The National Pedagogy of Memory Programme
We established the programme in order to reach young people on an experience basis and to guide them as regards Hungarian history. Its aim is to strengthen national identity with the collaboration of places of remembrance and those active in public education. In its educational methodological focus, as well as the transmission of knowledge its avowed aim is to develop a national feeling, an emotional attachment to the homeland as well as the transmission of knowledge. It provides a point of reference to the discovery and understanding knowledge of the past, it creates the opportunity for active local study, for the building of school and class communities, for individual creativity and self-expression, and the evaluation and experience of the significance of historical events. By sparking interest, it provides the experience of involvement and the identification with heroes and role models, thereby strengthening national cohesion.
Its target age group is 12-18-year-olds, who study in any type of school within the framework of primary and vocational education, and those teachers who educate and teach in the unity of the transmission of values, experiences and knowledge, in a community-creating way, as well as those families who are the keepers and experiential passers-on of Hungarian consciousness.

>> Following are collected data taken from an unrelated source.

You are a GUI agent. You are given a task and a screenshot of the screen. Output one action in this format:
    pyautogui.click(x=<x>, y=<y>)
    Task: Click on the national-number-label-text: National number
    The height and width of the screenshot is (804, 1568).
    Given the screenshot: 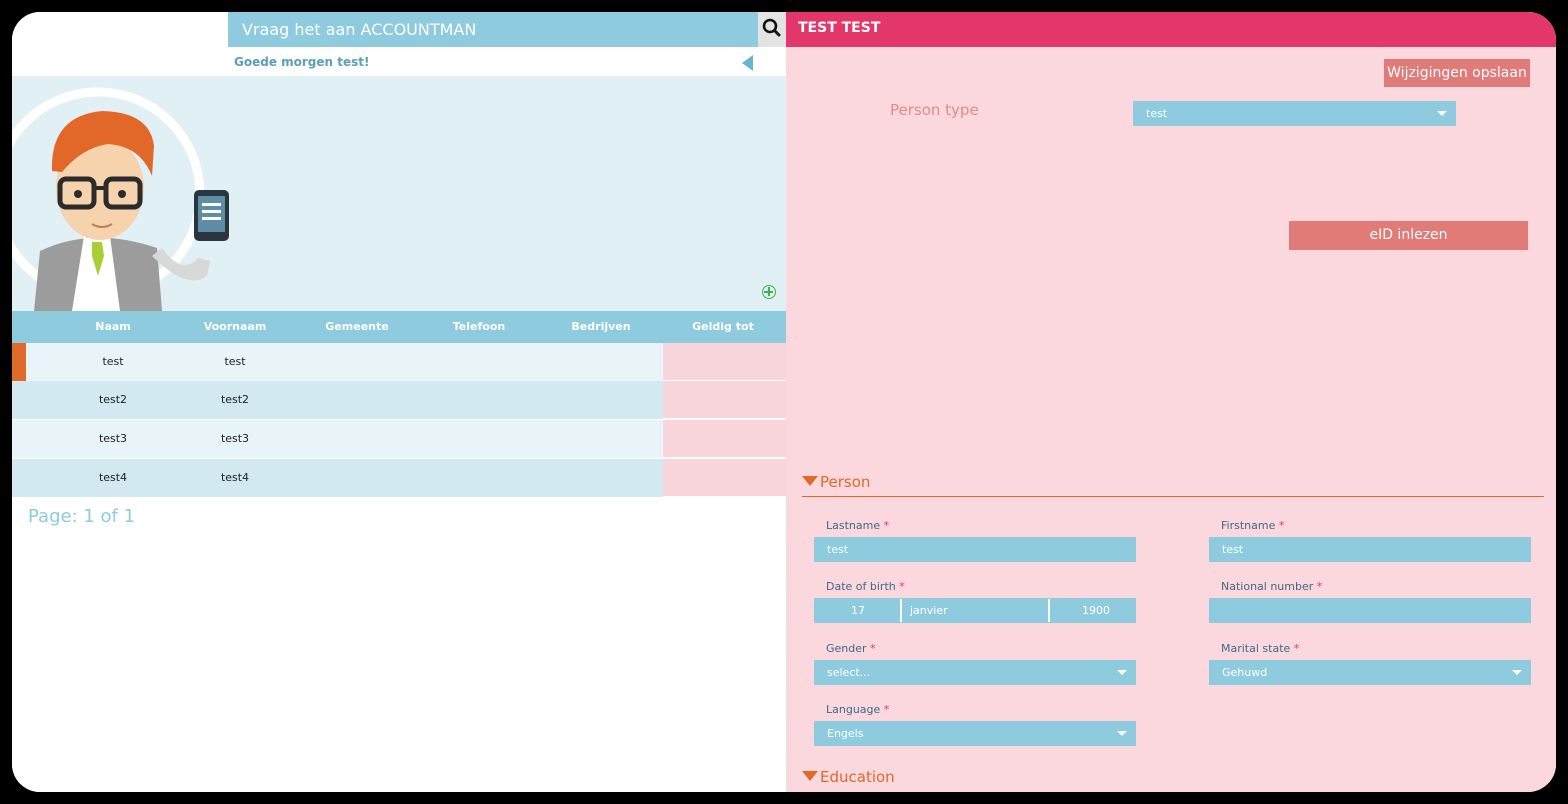 What is the action you would take?
    pyautogui.click(x=1268, y=586)
    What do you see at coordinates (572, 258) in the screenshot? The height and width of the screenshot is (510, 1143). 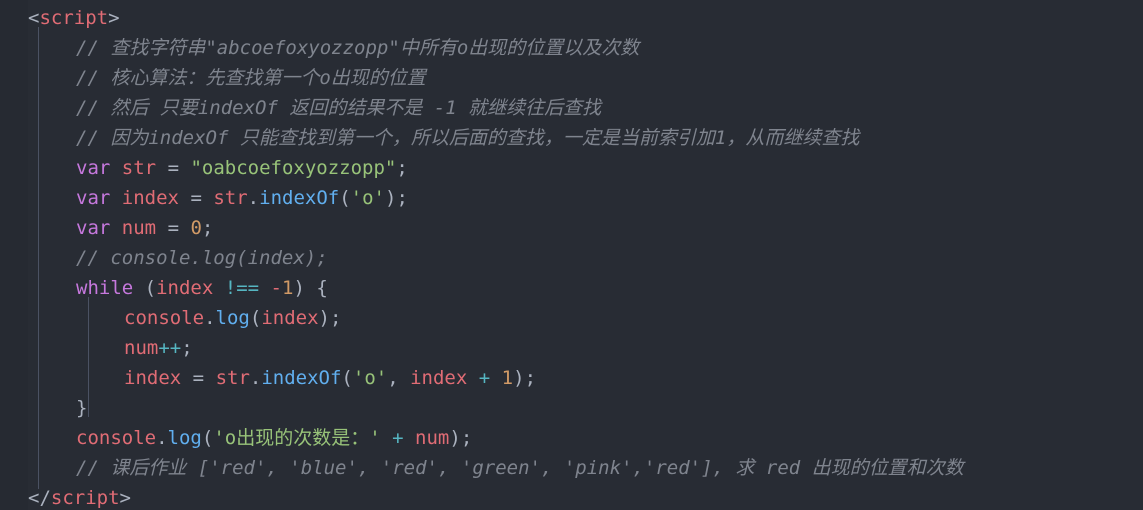 I see `code-line: // console.log(index);` at bounding box center [572, 258].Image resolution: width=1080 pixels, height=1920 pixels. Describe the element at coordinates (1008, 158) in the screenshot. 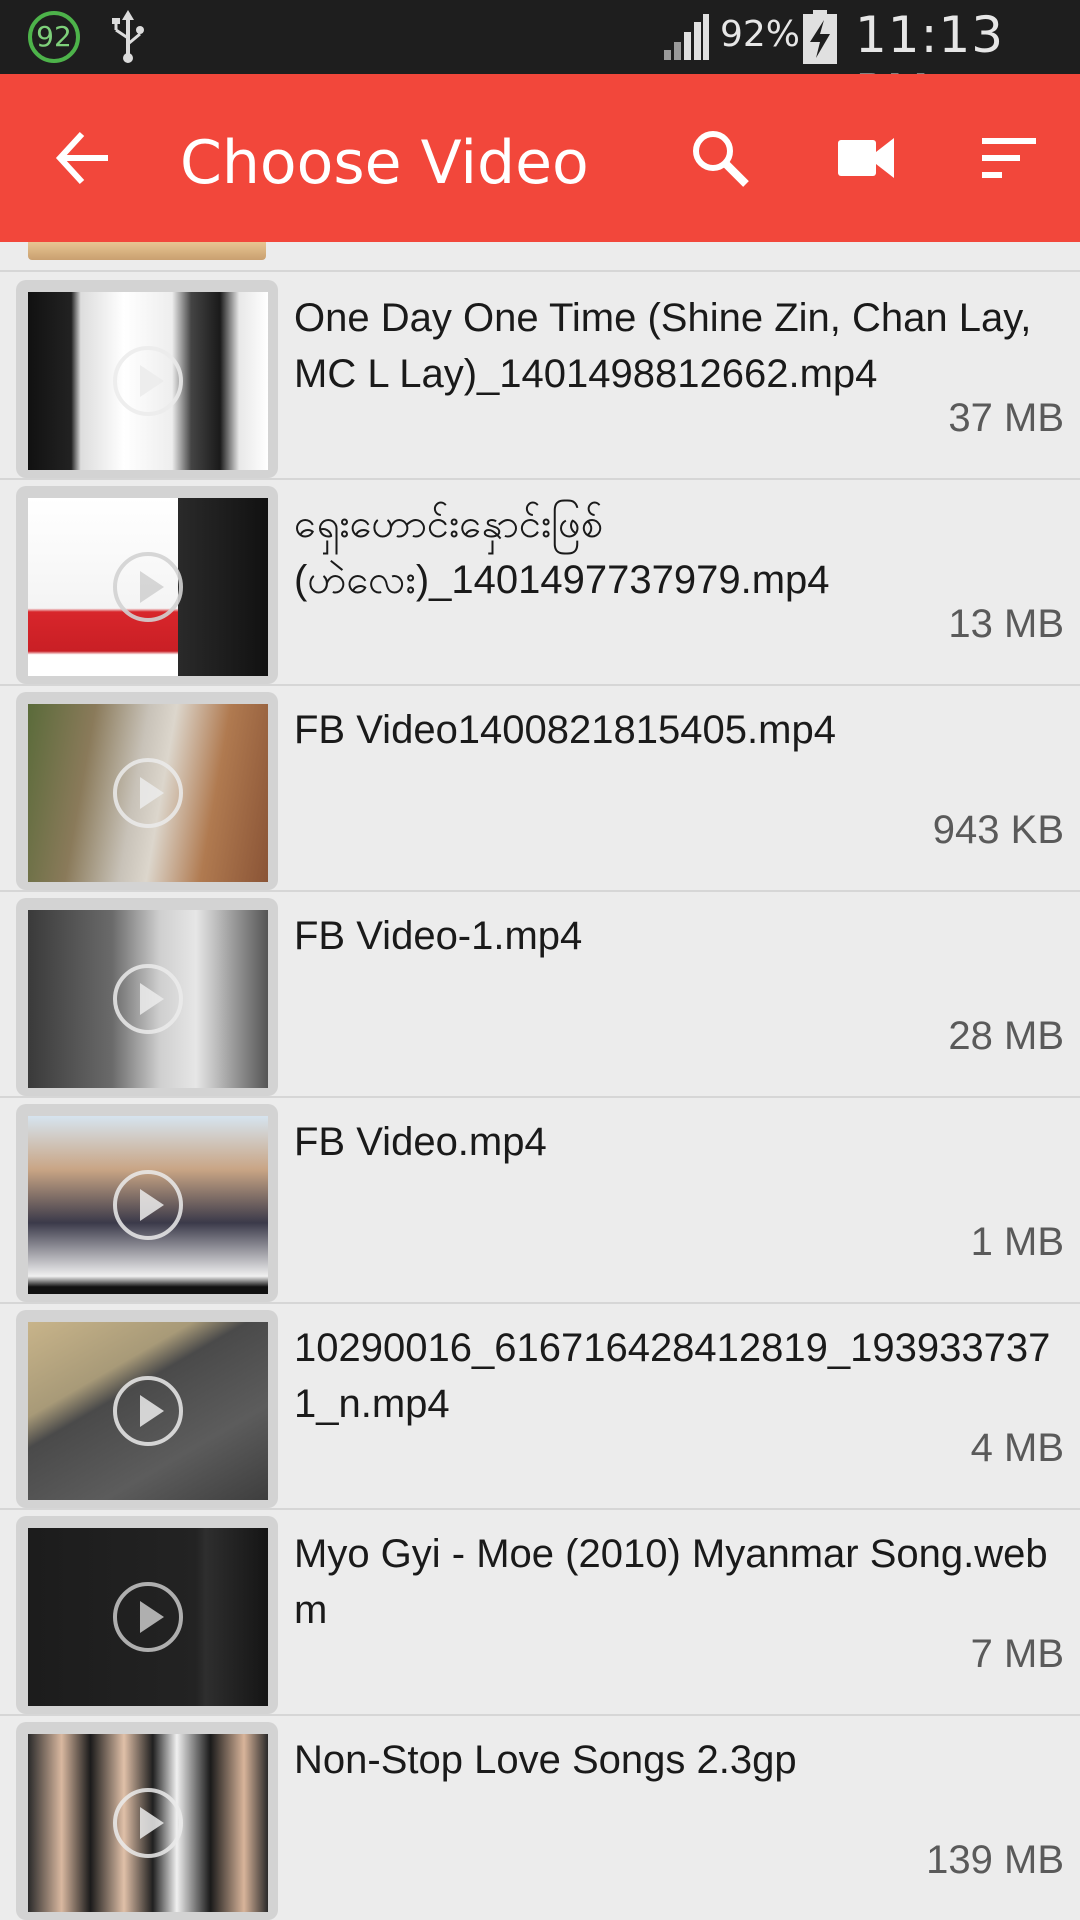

Our partners are the places of remembrance, the state and church public educational and vocational educational institutions, respectively their maintainers, and in the professional area the Professional Association of History Teachers, the experts of which are the developers of our active curriculum-processing framework programme applied for the memorials. We have links with many players of educational management, teacher training, educational professional organizations, talent nurturing and the civil sphere. We consider it important to disseminate the programme on the basis of the profound principle curriculum-processing methodology of the National Curriculum (NC) with the involvement of additional state resources to all such national and historical memorials that have a visitor reception capacity and active museum educational programme.
Further information:
Furthermore, the institution strives to encourage an ever-wider proportion of the general public to look for and visit the country’s memorial sites through the publication of the scientific information album entitled Terekbe írt múlt (Written In Spacies), booklets introducing national and historical monuments and the magazine entitled Emlékhelyek Lapja (Journal of Memorials) and the Emlék-Őr (Memory Guardian). In the framework of its historical and cultural memory education programme, the National Heritage Institute also intends to place memorial sites in the focus of attention of students and teachers working in public education, thus helping these sites to survive and to play an increasingly strong and conscious role in strengthening the national identity.